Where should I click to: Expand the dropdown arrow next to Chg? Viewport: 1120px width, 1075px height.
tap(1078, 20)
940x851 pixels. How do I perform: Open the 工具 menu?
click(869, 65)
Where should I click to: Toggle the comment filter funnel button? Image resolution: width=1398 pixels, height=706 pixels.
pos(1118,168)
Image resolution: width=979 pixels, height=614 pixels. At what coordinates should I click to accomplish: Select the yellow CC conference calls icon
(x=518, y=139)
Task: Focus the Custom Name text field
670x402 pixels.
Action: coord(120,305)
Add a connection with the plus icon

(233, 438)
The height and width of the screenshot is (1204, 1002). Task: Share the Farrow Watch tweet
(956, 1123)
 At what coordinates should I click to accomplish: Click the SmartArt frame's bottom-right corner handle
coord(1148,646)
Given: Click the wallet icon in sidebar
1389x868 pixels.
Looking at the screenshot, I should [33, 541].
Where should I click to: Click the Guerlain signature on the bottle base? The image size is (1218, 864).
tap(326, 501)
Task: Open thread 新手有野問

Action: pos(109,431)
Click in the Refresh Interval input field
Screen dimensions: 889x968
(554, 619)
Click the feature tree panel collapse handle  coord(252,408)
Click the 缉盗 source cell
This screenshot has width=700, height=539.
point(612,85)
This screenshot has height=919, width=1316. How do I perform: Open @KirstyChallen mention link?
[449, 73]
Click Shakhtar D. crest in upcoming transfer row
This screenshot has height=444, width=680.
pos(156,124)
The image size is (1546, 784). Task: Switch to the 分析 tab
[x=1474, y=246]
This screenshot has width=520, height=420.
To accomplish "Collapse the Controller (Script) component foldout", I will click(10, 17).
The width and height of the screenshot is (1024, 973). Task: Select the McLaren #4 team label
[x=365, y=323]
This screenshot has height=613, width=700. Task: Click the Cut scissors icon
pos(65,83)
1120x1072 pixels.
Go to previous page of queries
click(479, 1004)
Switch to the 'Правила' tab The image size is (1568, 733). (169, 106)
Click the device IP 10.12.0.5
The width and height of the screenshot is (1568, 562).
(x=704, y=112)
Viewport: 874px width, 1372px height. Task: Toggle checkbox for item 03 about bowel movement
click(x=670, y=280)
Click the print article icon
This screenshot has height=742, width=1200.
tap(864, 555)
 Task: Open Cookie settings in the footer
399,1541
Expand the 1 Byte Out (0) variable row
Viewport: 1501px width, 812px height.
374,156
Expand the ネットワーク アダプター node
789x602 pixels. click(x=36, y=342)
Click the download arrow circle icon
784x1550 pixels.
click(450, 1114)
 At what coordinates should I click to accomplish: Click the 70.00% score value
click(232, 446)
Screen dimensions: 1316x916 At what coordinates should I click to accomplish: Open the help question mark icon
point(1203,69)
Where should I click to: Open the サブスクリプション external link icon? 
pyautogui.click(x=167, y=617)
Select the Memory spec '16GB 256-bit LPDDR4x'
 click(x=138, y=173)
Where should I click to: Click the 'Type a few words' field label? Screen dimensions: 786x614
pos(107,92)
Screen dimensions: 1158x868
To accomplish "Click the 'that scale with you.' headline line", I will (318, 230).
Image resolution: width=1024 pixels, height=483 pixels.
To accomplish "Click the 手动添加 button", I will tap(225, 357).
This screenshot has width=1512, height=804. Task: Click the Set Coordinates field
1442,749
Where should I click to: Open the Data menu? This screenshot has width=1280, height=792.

Requirement
Without dropping a single line, output the records above exactly.

Response
Where should I click to: Expand the dropdown arrow next to Chg? Viewport: 1120px width, 1075px height.
tap(1078, 20)
940x851 pixels. How do I perform: Open the 工具 menu?
click(869, 65)
Where should I click to: Toggle the comment filter funnel button? Image resolution: width=1398 pixels, height=706 pixels.
pos(1118,168)
Image resolution: width=979 pixels, height=614 pixels. At what coordinates should I click to accomplish: Select the yellow CC conference calls icon
(x=518, y=139)
Task: Focus the Custom Name text field
670x402 pixels.
Action: coord(120,305)
Add a connection with the plus icon

(233, 438)
The height and width of the screenshot is (1204, 1002). Task: Share the Farrow Watch tweet
(956, 1123)
 At what coordinates should I click to accomplish: Click the SmartArt frame's bottom-right corner handle
coord(1148,646)
Given: Click the wallet icon in sidebar
1389x868 pixels.
Looking at the screenshot, I should [33, 541].
Where should I click to: Click the Guerlain signature on the bottle base? The image size is (1218, 864).
tap(326, 501)
Task: Open thread 新手有野問

Action: pos(109,431)
Click in the Refresh Interval input field
Screen dimensions: 889x968
(554, 619)
Click the feature tree panel collapse handle  coord(252,408)
Click the 缉盗 source cell
This screenshot has width=700, height=539.
point(612,85)
This screenshot has height=919, width=1316. How do I perform: Open @KirstyChallen mention link?
[449, 73]
Click Shakhtar D. crest in upcoming transfer row
This screenshot has height=444, width=680.
pos(156,124)
The image size is (1546, 784). Task: Switch to the 分析 tab
[x=1474, y=246]
This screenshot has width=520, height=420.
To accomplish "Collapse the Controller (Script) component foldout", I will click(10, 17).
The width and height of the screenshot is (1024, 973). Task: Select the McLaren #4 team label
[x=365, y=323]
This screenshot has height=613, width=700. Task: Click the Cut scissors icon
pos(65,83)
1120x1072 pixels.
Go to previous page of queries
click(479, 1004)
Switch to the 'Правила' tab The image size is (1568, 733). (169, 106)
Click the device IP 10.12.0.5
The width and height of the screenshot is (1568, 562).
(x=704, y=112)
Viewport: 874px width, 1372px height. Task: Toggle checkbox for item 03 about bowel movement
click(x=670, y=280)
Click the print article icon
This screenshot has height=742, width=1200.
tap(864, 555)
 Task: Open Cookie settings in the footer
399,1541
Expand the 1 Byte Out (0) variable row
Viewport: 1501px width, 812px height.
374,156
Expand the ネットワーク アダプター node
789x602 pixels. click(x=36, y=342)
Click the download arrow circle icon
784x1550 pixels.
click(450, 1114)
 At what coordinates should I click to accomplish: Click the 70.00% score value
click(232, 446)
Screen dimensions: 1316x916 At what coordinates should I click to accomplish: Open the help question mark icon
point(1203,69)
Where should I click to: Open the サブスクリプション external link icon? 
pyautogui.click(x=167, y=617)
Select the Memory spec '16GB 256-bit LPDDR4x'
 click(x=138, y=173)
Where should I click to: Click the 'Type a few words' field label? Screen dimensions: 786x614
pos(107,92)
Screen dimensions: 1158x868
To accomplish "Click the 'that scale with you.' headline line", I will (318, 230).
Image resolution: width=1024 pixels, height=483 pixels.
To accomplish "Click the 手动添加 button", I will tap(225, 357).
This screenshot has width=1512, height=804. Task: Click the Set Coordinates field
1442,749
Where should I click to: Open the Data menu? This screenshot has width=1280, height=792.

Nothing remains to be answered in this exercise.